BEGIN Excerpt to read

Roche cuts 4,800 jobs as market feels squeeze
Swiss pharmaceutical giant Roche has slashed six per cent of its workforce in response to recent drug setbacks and a global healthcare austerity drive.
The Basel-based multinational aims to save SFr2.4 billion ($2.42 billion) a year by reducing its workforce by 4,800 and outsourcing another 700 positions. Share prices rose on the announcement, but analyst reaction was mixed.
The “Operational Excellence Program” unveiled on Wednesday came as no great surprise as Roche had earlier given strong hints that it needed to bring costs under control. The details of the job cuts, due to take place over the next two years, were greeted with enthusiasm in some quarters.
“The cuts are quite deep and the market should be pleased that the company has taken a serious look in the mirror and did what was required,” Carri Duncan, an analyst at Zurich based Macquarie Group, told Bloomberg news agency.
Bank Sarasin said in a note that the cuts had exceeded its expectations of annual savings in the range of SFr1-2 billion. Sarasin added that “the plans seem to leave the company’s ability to innovate largely untouched”.
Dashed hopes
Roche, one the world’s biggest pharmaceutical companies and a leader in cancer treatments, has recently come under pressure from tightened drug testing standards, lowering hopes for some of its products.
The most high profile setbacks have been the rejection of its top selling drug Avastin for breast cancer treatment in the United States. In September, the company halted phase III trials for diabetes drug taspoglutide, while a rheumatoid arthritis drug trial was also suspended this year.

END Excerpt to read
BEGIN Record excerpts

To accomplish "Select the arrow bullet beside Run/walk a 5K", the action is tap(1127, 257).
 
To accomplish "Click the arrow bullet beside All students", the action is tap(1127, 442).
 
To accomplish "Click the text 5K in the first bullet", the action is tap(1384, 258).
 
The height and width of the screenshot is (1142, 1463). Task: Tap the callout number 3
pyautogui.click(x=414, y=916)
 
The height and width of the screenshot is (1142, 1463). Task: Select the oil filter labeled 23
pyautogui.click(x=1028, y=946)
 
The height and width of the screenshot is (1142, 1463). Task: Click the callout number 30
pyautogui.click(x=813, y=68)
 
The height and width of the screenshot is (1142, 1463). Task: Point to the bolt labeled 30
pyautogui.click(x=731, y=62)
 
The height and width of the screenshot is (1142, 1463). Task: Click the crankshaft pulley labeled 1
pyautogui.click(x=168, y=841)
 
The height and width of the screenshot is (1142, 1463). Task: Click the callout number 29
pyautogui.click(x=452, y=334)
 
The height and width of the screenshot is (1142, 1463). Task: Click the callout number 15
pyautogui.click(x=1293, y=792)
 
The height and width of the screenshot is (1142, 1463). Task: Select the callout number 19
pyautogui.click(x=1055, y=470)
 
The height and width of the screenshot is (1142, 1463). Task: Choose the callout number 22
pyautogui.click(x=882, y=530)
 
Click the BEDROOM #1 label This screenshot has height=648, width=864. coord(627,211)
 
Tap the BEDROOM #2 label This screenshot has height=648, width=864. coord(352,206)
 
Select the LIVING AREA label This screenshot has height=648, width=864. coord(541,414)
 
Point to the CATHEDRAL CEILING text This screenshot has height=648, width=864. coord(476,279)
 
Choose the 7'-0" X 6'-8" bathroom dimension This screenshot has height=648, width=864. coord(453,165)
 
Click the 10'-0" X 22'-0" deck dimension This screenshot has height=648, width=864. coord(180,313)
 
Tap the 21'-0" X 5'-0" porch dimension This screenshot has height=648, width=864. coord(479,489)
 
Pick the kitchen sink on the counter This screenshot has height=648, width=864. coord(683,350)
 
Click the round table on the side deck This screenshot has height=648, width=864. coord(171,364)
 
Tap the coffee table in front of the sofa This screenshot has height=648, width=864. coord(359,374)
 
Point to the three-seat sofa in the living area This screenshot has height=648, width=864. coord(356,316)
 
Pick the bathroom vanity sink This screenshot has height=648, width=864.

END Record excerpts

# [Problems and tasks]
1. List every company or organization named in the article on Roche's job cuts.
2. Extend the article on Roche's job cuts from its last sentence.
The dataset entries have nothing to do with this exercise.

# [Answer set]
1. Roche, Macquarie Group, Bloomberg news agency, Bank Sarasin

2.
Roche completed the takeover of Genentech last year for an outlay of $47 billion (SFr46.7 billion), hoping to take advantage of the US biotech firm’s hugely successful research and development (R&D) platform that has produced a number of lucrative drugs.
But recent trials setbacks have led to some observers questioning the size of Roche’s R&D budget compared to the profits it produces.
Rahn & Bodmer bank analyst Birgit Kulhoff said she was “underwhelmed” with the overall size of Roche’s restructuring savings, that some had been expecting to extend to up to SFr4 billion per year.
Global job cull
The majority of job cuts will be in sales and marketing, particularly for products that have experienced problems. But Kulhoff was expecting the cost cutting knife to fall more heavily on R&D and Genentech, following cuts elsewhere in the Roche group.
“What we have seen coming out of the Genentech pipeline recently is not in relation to the amount of money invested,” Kulhoff told swissinfo.ch. “[But] it looks like they escaped completely from the restructuring.”
Another pressure bearing down on Roche – in common with the whole pharmaceutical, biotech and medtech industries – is a tightening of belts during a round of healthcare reforms around the world.
“We have seen a lot of monetary price reductions all over Europe and the US. [Healthcare authorities will] either not buy the more expensive drugs or they are demanding much bigger discounts from the pharmaceutical companies,” said Kulhoff.
Several other global pharmaceutical leaders have already been forced to cut jobs in an effort to reduce costs and protect profits.
Roche’s Basel-based rival Novartis announced it would slash 2,500 jobs (2.5 per cent of its workforce) in 2007.
The world’s largest drug maker, Pfizer, has said it will cut 19,000 jobs while Merck has plans to reduce its workforce by 15 per cent with the loss of 15,000 positions plus the axing of 2,500 vacant posts by 2012.
Roche announced on Wednesday that it will cut 4,800 jobs in the next two years – 6% of its 82,000 strong workforce.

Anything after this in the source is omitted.